"Looking For Space" ©2010 Diane Evans 24" x 40"
Twelve years ago, I made my first set of Flying Geese in a curve; I learned the technique in my very first class at Quilting By The Lake with Caryl Bryer Fallert. I was so proud of those geese -- I held onto them for years, waiting for the right project to come along so I could incorporate the little fellas into an art quilt.
Fast-forward to 2009: my fiber arts group, ARTAA, was invited to present an exhibition at the annual Adirondack Fabric & Fiber Arts Festival, and we chose the theme, “Flight.” My inspiration had arrived -- I couldn’t wait to get started.
The idea of creating a kite-shaped quilt had been percolating in my mind for quite a while, so I worked out a design that would use the Flying Geese pieces and also fit the parameters we had set, which required the finished piece to be 24” wide, with no restriction on length.
I decided to use Caryl’s method of piecing:
1) templates are cut from freezer paper and ironed to the back of the fabric
2) each piece is cut out, leaving a ¼-inch seam allowance
3) the seam allowance is folded over the template and ironed in place with the assistance of spray starch
4) the pieces are joined with a fine zigzag stitch using invisible thread
The tricky part is deciding which pieces will be stitched over their neighbors; you fold the seam allowance to the back on an OVER piece, and you leave the seam allowance sticking outward on an UNDER piece.
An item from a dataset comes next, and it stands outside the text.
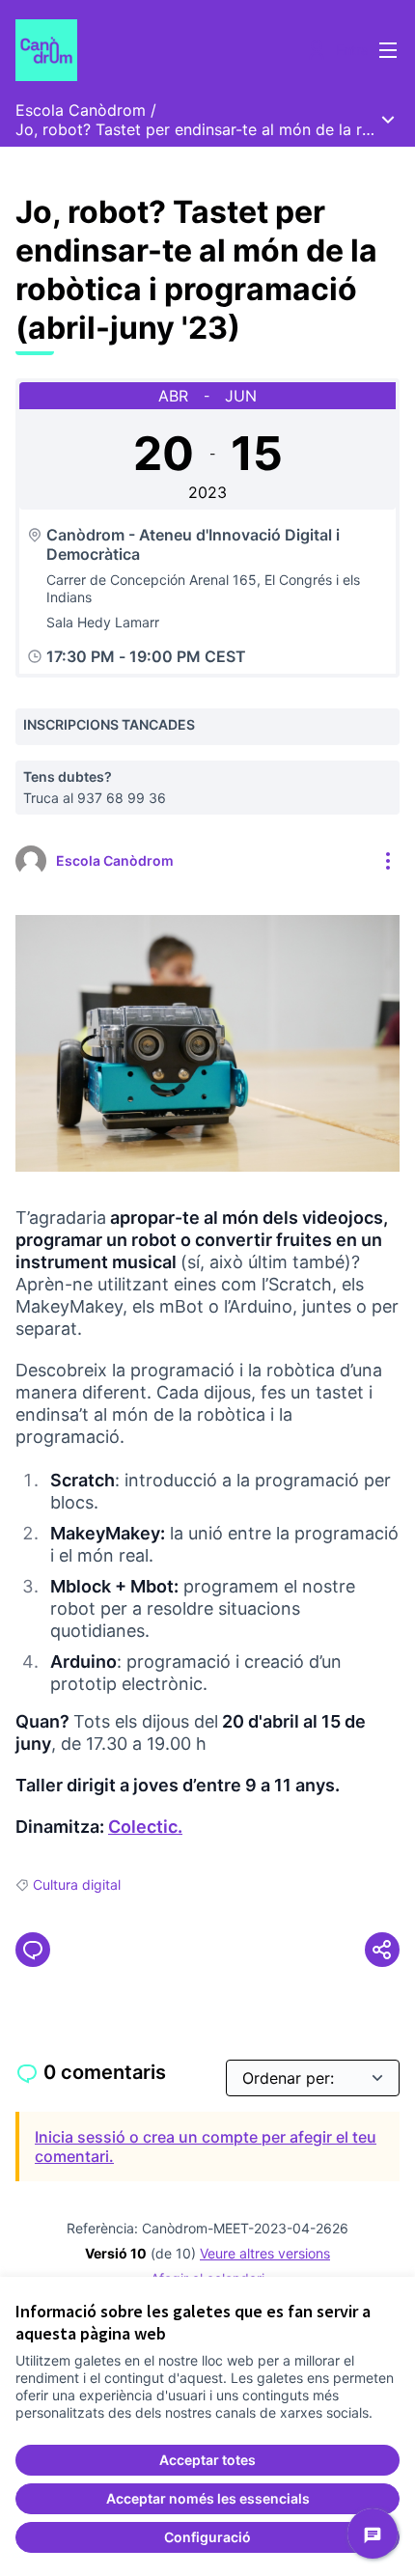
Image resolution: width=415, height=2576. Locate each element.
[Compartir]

This method definitely engages both halves of the brain – I found myself trying to think like an engineer.
In a future post, I plan to share the binding technique I came up with for creating a mitered corner that is smaller than 90° -- a REAL test of my construction abilities.
And I’m curious to know: did I win a prize for taking 12 years to complete a wall quilt?? What’s the longest amount of time you’ve ever worked on a piece??? Do share!